L’ultimo a entrare nella band

Watts era stato l’ultimo a decidere di entrare nella band nel 1963: aveva 22 anni, un buon futuro da grafico (per anni ha collaborato agli allestimenti scenici degli Stones) e un talento da fumettista (ha firmato una storia a fumetti di Charlie Parker).

Ma era anche uno dei batteristi più in vista della ribollente scena Blues e Rhythm and Blues della Londra di quegli anni: Ginger Baker, per esempio, il folle virtuoso del rock inglese della prima ondata che disprezzava la maggior parte dei suoi colleghi, era uno dei suoi più accesi ammiratori.

Appassionato di jazz

Charlie Watts è una leggenda del rock’n’roll che, nelle rare interviste concesse in 60 anni di carriera, raccontava che in realtà avrebbe desiderato nascere qualche decennio prima, per poter essere un batterista di jazz e suonare al fianco dei suoi idoli come Charlie Parker, Dizzy Gillespie e compagni. Era stata sua l’idea di chiamare Sonny Rollins, “il Saxophone Colossus”, a suonare l’assolo di sax in “Waitin’On A Friend”.

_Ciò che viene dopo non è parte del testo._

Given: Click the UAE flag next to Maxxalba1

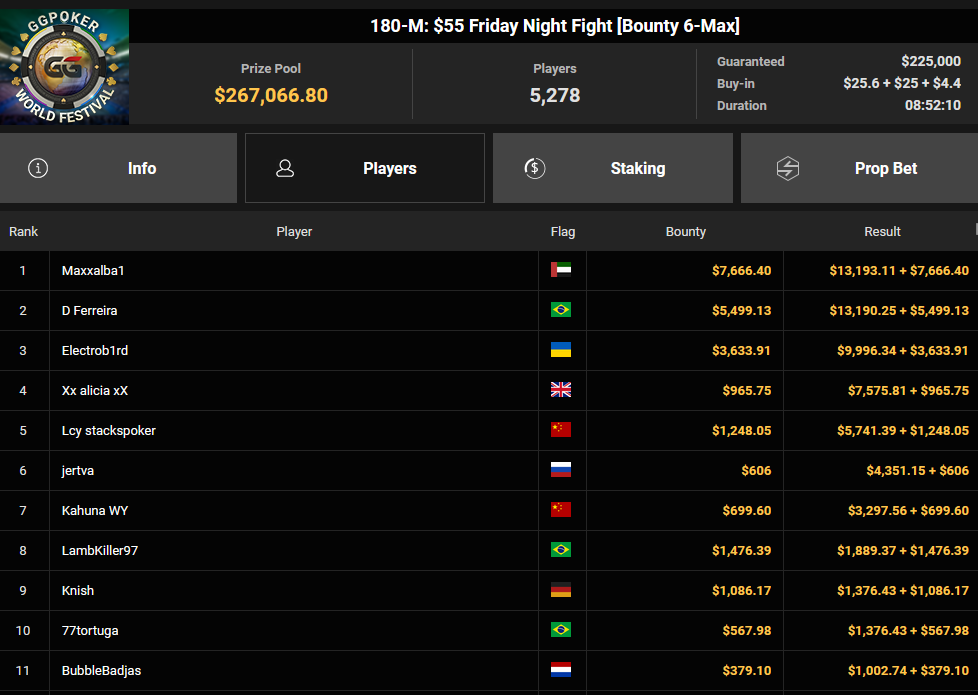Looking at the screenshot, I should click(561, 270).
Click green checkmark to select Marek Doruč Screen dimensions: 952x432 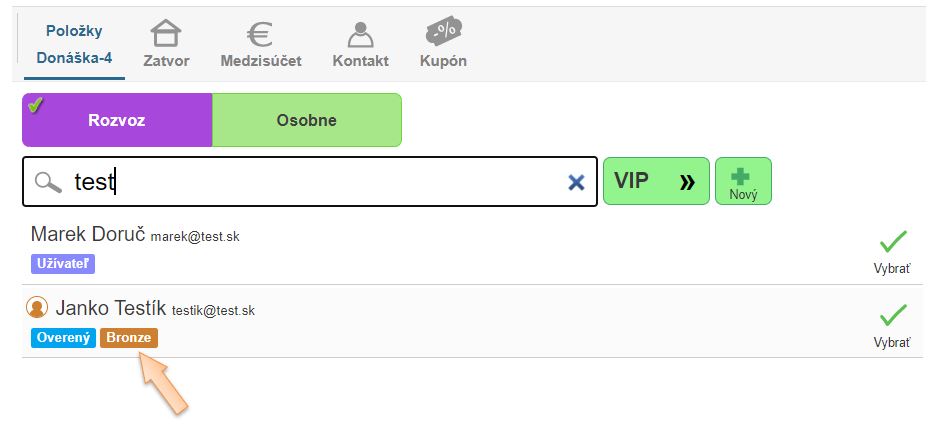[892, 242]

Era un Rolling Stone ma il grande amore musicale della sua vita è stato il jazz: ha anche diretto dei quartetti e una Big Band. La testimonianza più bella di questa passione è stata la visita a sorpresa, compiuta nel 2003, a casa di Stan Levey, un collega dal curriculum glorioso che è stato anche l’unico batterista bianco a suonare con Parker.

Il centro propulsore

Charlie Watts non era certo un virtuoso ma ha fatto parte della schiera dei musicisti insostituibili perché dotato di uno stile e di un suono inimitabili. Chiunque abbia parlato almeno una volta con Mick Jagger, Keith Richards, Ron Wood o Bill Wyman avrà sicuramente sentito che “Charlie” era il centro propulsore della band. Il sound degli Stones è fondato sull’Interplay tra le chitarre ma in realtà i leggendari riff di Keith Richards e il suo modo di scandire gli accordi dell’accompagnamento erano costruiti sull’intesa telepatica con Watts: quella struttura chitarra-batteria che, in modi diversi, da Hendrix con Mitch Mitchell ai Led Zeppelin con Jimmy Page e John Bonham, ha segnato la storia e l’evoluzione del rock.

Charlie Watts aveva swing, nella vita e nel modo di suonare: cercava l’essenzialità della pulsazione, usava delle pause nell’accompagnamento che venivano confuse con la rozzezza tecnica e invece, insieme all’uso del tom e del timpano, erano proprio il segreto del suo stile.

Era un uomo riservato e molto elegante, dotato di un raffinato senso dell’umorismo: il contraltare perfetto ai due super ego di Mick Jagger e Keith Richards. Un uomo che si concedeva di malavoglia perfino alle ovazioni del pubblico degli stadi dove suonavano.